The Blang people mainly live in the Menghai and Jinghong counties in Xishuangbanna Dai Autonomous Prefecture in southwestern Yunnan Province, with a population of about 82,280 (as of 1990). Some are also scattered in the neighboring Lincang and Simao prefectures.
The Blang people have their own spoken language, which belongs to the Austroasiatic Phylum. Some of them can speak Chinese, Dai and Va languages. They have no written script and Chinese and Dai are widely used.
Records show that the ancestors of the Blang people can be traced back to the ancient Pu tribe who were believed to be the earliest people to settle in the Lancang and Nujiang river valleys. When the Yizhou County was established in the Yunnan Province during the Han Dynasty (206BC-220AD), the Pu people were brought under the control of the Han Empire. In the Tang and Song periods (618-1279), the Pu area was governed by the Nanzhao and Dali kingdoms, and the Pu people was called Puziman. In the following dynasties, it was named Puman and several other names. As a consequence of constant contact between the Pu tribe and the Han as well as their amalgamation into the Han state, these people gradually evolved into the present Blang group. After liberation in 1949, following consultation with the ethnic group, it was officially named the Blang ethnic minority.
Their main occupation is agriculture, planting upland rice, cotton and tea. The Blang Mountain is the native home of world-famous Pu'er tea.
The Blangs in Xishuangbanna area believed in Hinayana, as a result of the influence of the Dai tribe. They also have many things in common with Dai people, including the festivals. The major festivals include the New Year Festival, the Closing-door and Opening-door Festivals, and the Village God Worshipping Festival, etc.
The Blangs seek spouses outside their own clans and practice monogamy. The custom of living in the wife's family prevails. After wedding, some husbands live in the wives' family in their lifetime; but some only stay in for two or three years. In this period, a husband has meal and works in his own family, and only sleeps in his wife's family. After three years, when they have a child, they will make another wedding. In this manner, a husband can get his wife with him to his family.
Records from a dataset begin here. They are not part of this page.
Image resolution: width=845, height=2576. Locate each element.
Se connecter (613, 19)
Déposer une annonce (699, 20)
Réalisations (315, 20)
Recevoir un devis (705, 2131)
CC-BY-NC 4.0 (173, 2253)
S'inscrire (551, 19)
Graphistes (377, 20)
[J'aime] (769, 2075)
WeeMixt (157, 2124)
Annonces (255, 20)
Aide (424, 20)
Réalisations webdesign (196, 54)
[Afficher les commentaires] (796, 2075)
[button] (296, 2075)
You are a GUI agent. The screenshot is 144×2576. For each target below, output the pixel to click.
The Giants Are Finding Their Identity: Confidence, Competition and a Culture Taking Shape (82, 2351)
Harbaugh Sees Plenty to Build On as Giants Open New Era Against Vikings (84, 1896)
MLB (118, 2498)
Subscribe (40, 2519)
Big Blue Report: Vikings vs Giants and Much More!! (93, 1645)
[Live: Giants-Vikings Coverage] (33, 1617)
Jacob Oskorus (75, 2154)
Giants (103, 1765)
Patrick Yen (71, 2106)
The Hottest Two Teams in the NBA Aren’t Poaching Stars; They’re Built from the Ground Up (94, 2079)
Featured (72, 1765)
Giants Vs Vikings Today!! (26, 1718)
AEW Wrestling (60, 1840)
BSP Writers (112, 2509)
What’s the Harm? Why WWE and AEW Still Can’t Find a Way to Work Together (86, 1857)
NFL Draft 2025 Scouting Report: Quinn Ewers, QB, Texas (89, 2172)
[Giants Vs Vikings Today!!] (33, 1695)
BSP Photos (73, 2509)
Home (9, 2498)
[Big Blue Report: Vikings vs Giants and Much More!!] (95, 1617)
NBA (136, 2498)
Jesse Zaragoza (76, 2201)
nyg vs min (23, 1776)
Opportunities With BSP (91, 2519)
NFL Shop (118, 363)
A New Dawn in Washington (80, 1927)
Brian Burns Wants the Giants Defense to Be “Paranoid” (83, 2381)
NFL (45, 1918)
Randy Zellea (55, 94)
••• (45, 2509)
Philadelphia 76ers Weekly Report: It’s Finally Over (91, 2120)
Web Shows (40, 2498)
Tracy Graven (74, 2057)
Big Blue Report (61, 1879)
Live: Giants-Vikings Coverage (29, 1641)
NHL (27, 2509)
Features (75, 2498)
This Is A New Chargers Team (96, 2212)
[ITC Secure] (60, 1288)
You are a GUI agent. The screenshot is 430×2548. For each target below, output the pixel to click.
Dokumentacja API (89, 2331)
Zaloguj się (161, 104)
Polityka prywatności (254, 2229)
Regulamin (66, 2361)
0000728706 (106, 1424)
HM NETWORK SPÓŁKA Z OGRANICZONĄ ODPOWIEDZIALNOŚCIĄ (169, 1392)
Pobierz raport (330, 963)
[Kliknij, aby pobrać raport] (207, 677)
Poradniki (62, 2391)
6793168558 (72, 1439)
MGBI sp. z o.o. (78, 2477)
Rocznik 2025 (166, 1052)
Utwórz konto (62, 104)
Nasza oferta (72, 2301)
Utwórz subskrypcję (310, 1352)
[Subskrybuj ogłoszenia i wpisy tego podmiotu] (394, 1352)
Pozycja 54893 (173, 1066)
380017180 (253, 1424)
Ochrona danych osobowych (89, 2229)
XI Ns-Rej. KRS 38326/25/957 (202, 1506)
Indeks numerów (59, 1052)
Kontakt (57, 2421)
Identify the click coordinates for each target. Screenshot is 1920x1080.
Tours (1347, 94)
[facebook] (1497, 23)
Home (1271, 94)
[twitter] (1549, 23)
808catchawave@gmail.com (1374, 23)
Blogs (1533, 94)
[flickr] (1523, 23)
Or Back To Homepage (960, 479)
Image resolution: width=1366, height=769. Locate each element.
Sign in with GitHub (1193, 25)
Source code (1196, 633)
The Blangs have their own special way to make tea. Every Blang woman is a tea-making expert. Every April to May, they fry the tender shoots until they get dry, and put them into capped bamboo tubes while they are still hot. Then, they roast the tubes by the hearth. When the bamboo skin gets scorched, the fine fragrant bamboo tube tea is made. They produce many other types of tea such as roasted tea, sour tea and powder tea, which are considered to be the premium tea for entertaining guests.